DIRECTIONS: Write down exactly the lines from the one below that has "This screenshot has" to the end of the data, both ends included; the pictures should not appear in your copy.

___

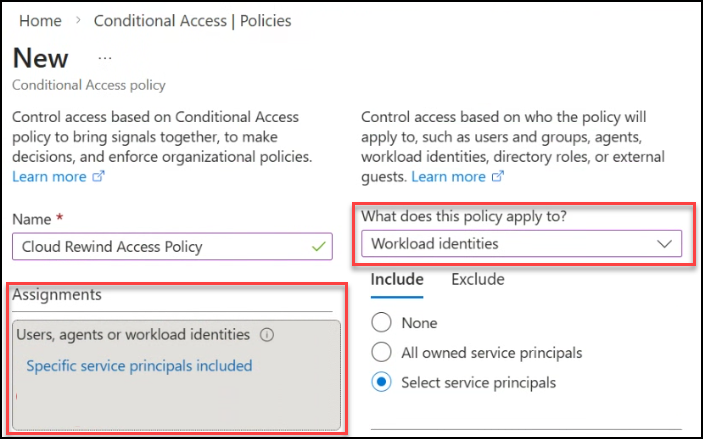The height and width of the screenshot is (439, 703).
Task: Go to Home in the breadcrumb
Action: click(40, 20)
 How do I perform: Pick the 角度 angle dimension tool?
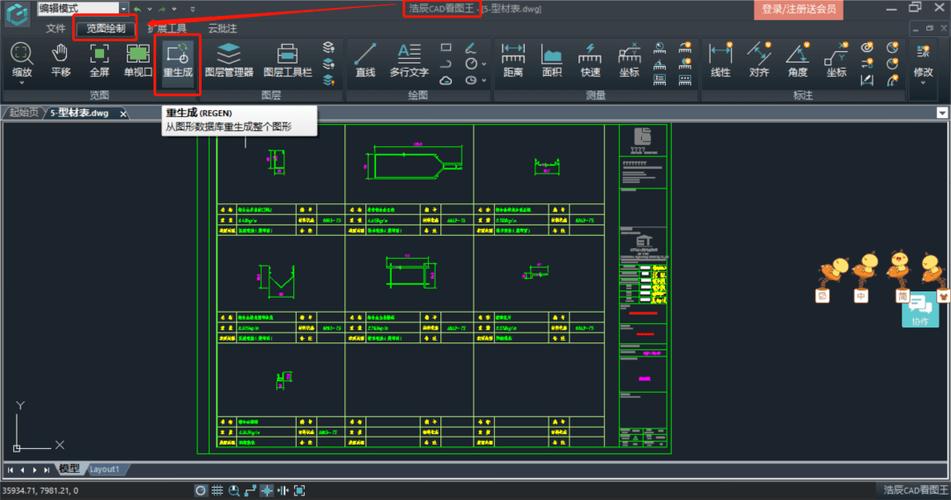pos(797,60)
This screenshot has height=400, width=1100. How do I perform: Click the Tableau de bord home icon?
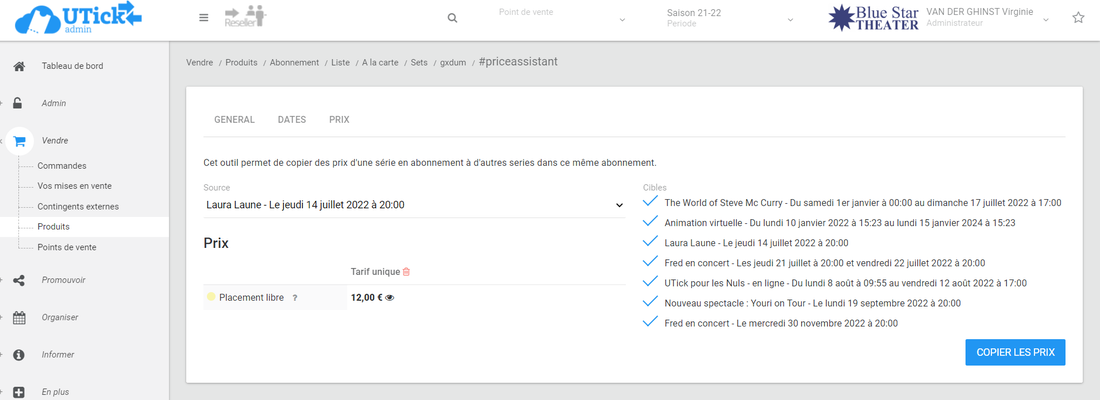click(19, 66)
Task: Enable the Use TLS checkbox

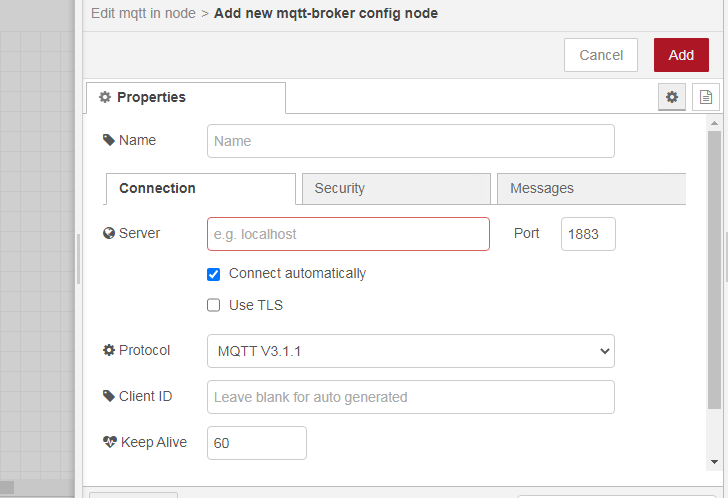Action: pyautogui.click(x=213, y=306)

___

OUTPUT:
This screenshot has height=400, width=1100. How do I perform: Click the Tableau de bord home icon?
click(19, 66)
Task: Enable the Use TLS checkbox

Action: pyautogui.click(x=213, y=306)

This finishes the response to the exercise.